*** Selected extract ***

Flipping a house is a labor of love that will cost you lots of time and money. (Photo: TheShady88, Flickr)
The idea of investment properties has been big in recent years. The Great Recession of 2008 in many ways created a pivotal moment in time for investors, or would-be investors, to take advantage of an abundance of lower-priced properties and highly motivated sellers. TV shows such as “Flip This House” and “Flip or Flop” have made the process look easy and appealing.
There seem to be several types of investors in the real estate market. One type would be those who are road-worn, well-versed and who have earned their stripes from years of hard learning. These guys and gals are hardcore. They know their numbers, material costs and subcontractor costs like the backs of their hands, and it works for them … most of the time. Another type are the “Johnny-come-latelys” who have become “experts,” thanks to TV shows. Time will tell, and as my grandfather used to say, if “the cream will make it to the top.” (If you don’t know what that means, you are one of the Johnny-come-latelys.) This business of flipping houses has been around a long time, and it is not for the faint of heart or for those who “have a great idea.”

*** End of Selected extract ***

Directions for this task.
Print the part of the house-flipping piece starting with "The idea of" and going on through "easy and appealing.", word for word.

*** Supplied entries ***

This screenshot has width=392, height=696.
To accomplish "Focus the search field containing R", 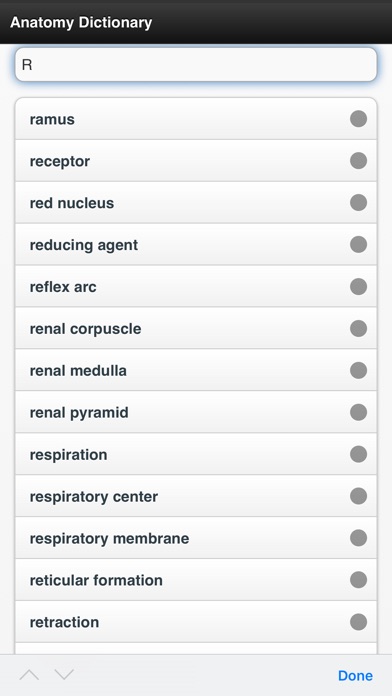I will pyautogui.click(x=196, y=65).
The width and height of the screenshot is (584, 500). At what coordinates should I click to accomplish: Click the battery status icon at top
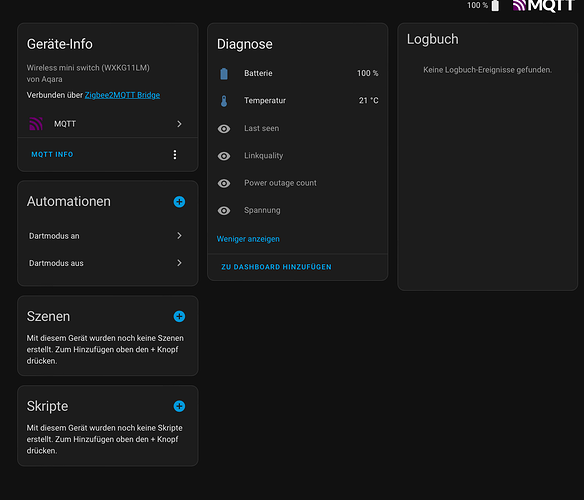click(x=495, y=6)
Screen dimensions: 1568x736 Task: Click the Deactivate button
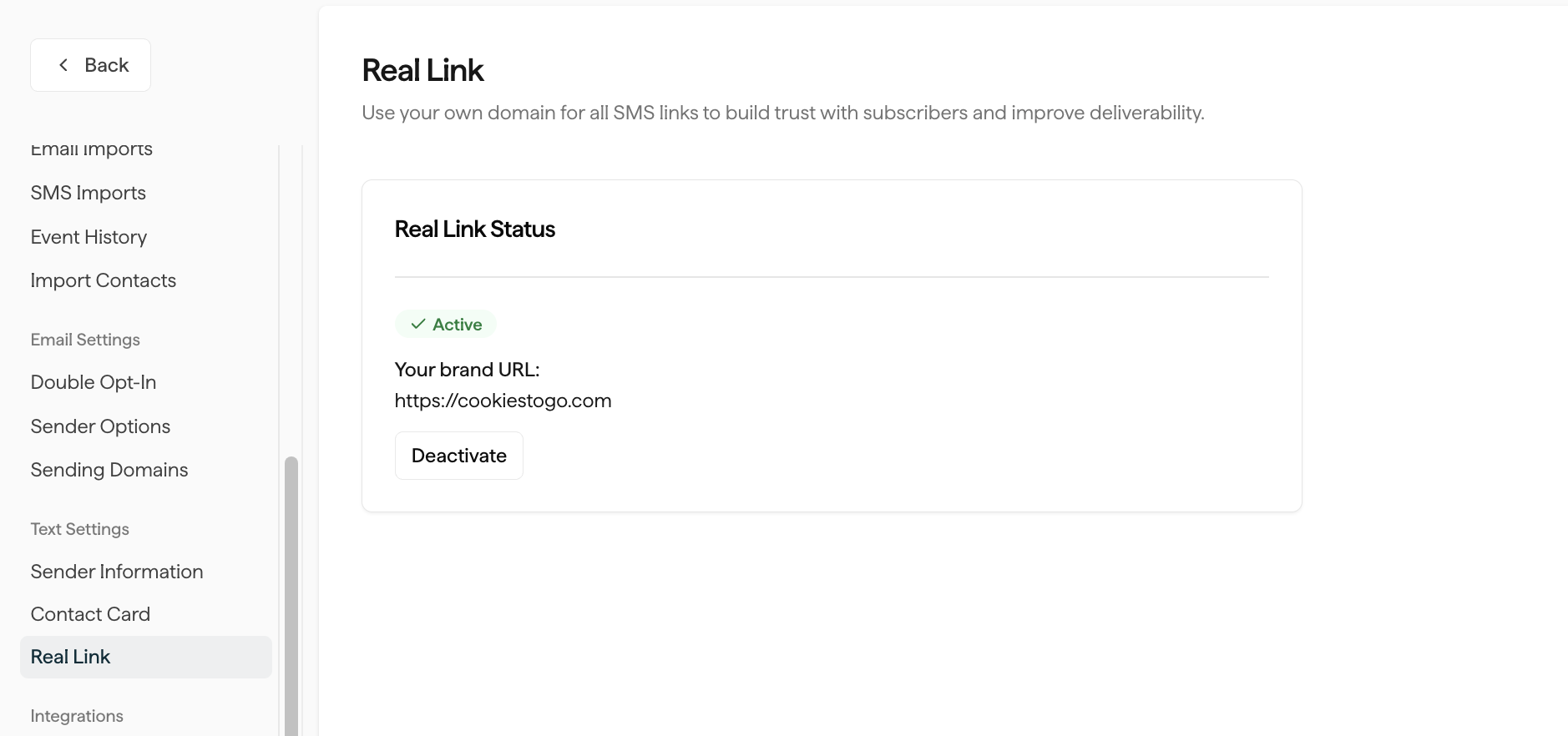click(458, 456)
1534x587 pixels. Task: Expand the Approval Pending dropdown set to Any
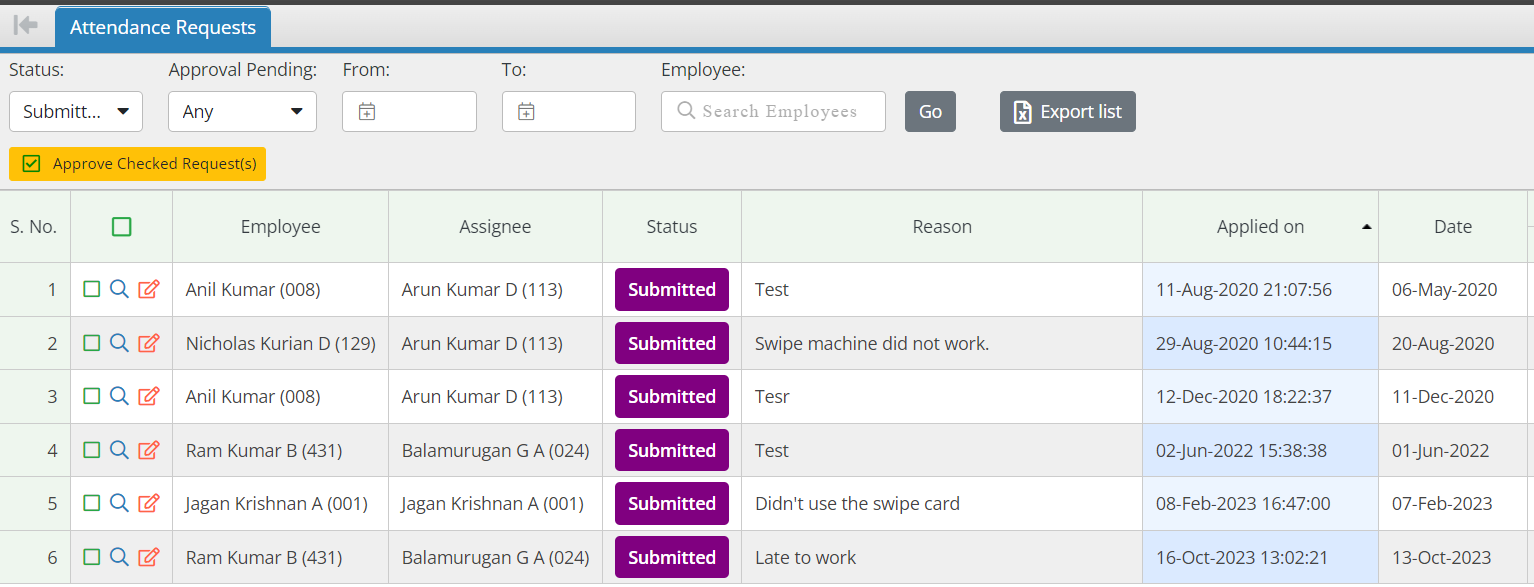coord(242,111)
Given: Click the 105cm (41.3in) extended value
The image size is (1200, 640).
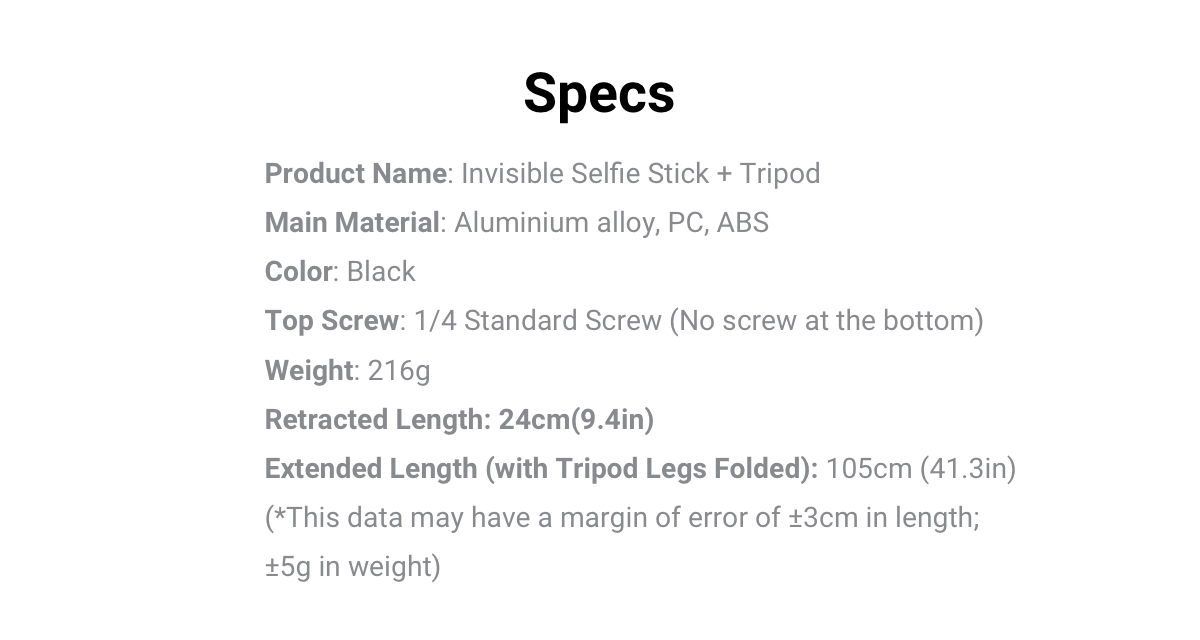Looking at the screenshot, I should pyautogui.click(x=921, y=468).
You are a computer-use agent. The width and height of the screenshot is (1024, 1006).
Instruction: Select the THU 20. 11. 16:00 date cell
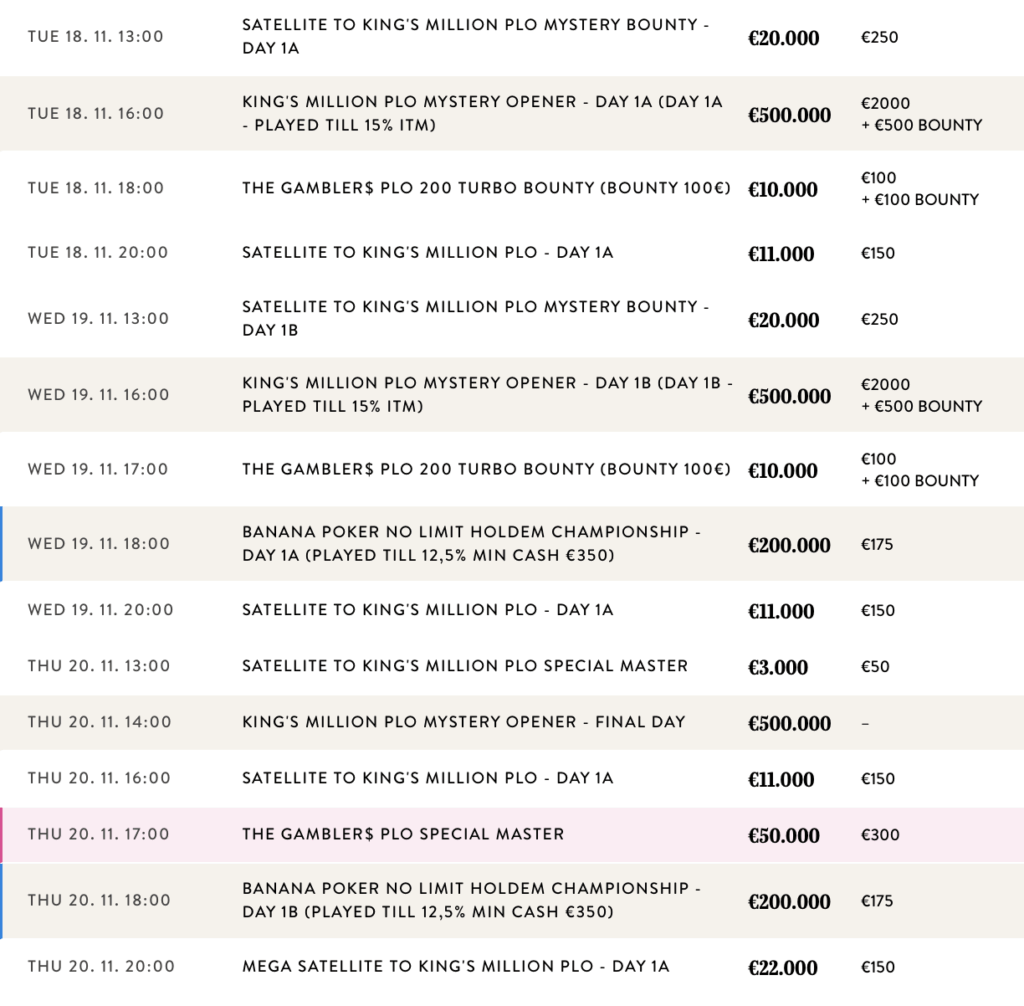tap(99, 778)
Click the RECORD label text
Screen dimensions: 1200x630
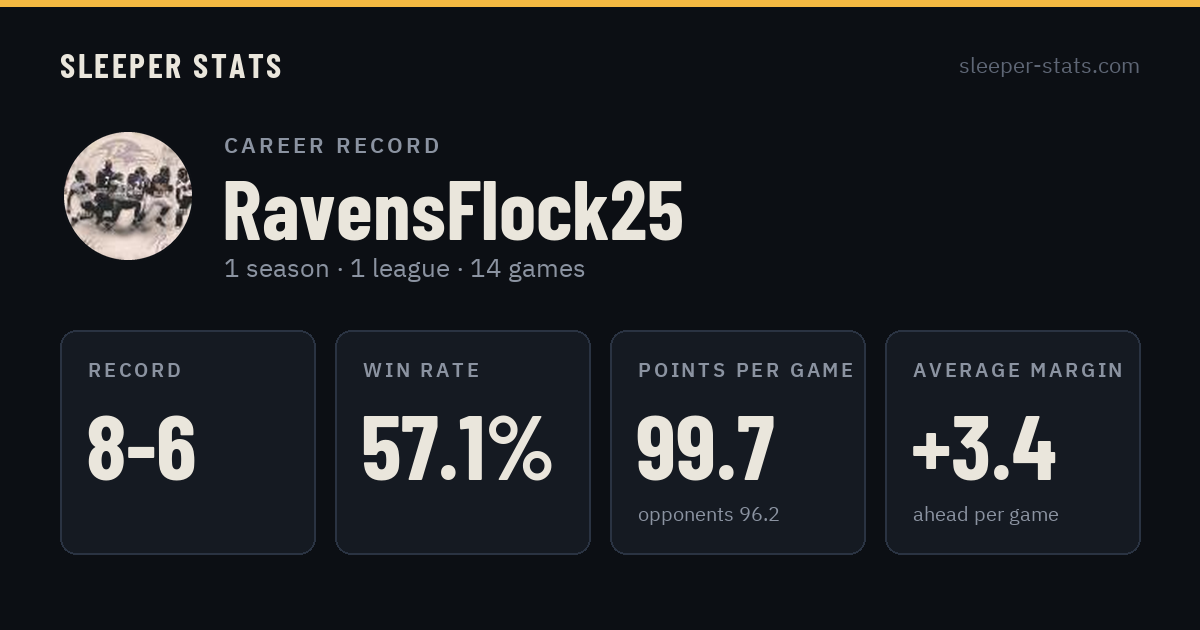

*** End of Supplied entries ***

Task solution.
The idea of investment properties has been big in recent years. The Great Recession of 2008 in many ways created a pivotal moment in time for investors, or would-be investors, to take advantage of an abundance of lower-priced properties and highly motivated sellers. TV shows such as “Flip This House” and “Flip or Flop” have made the process look easy and appealing.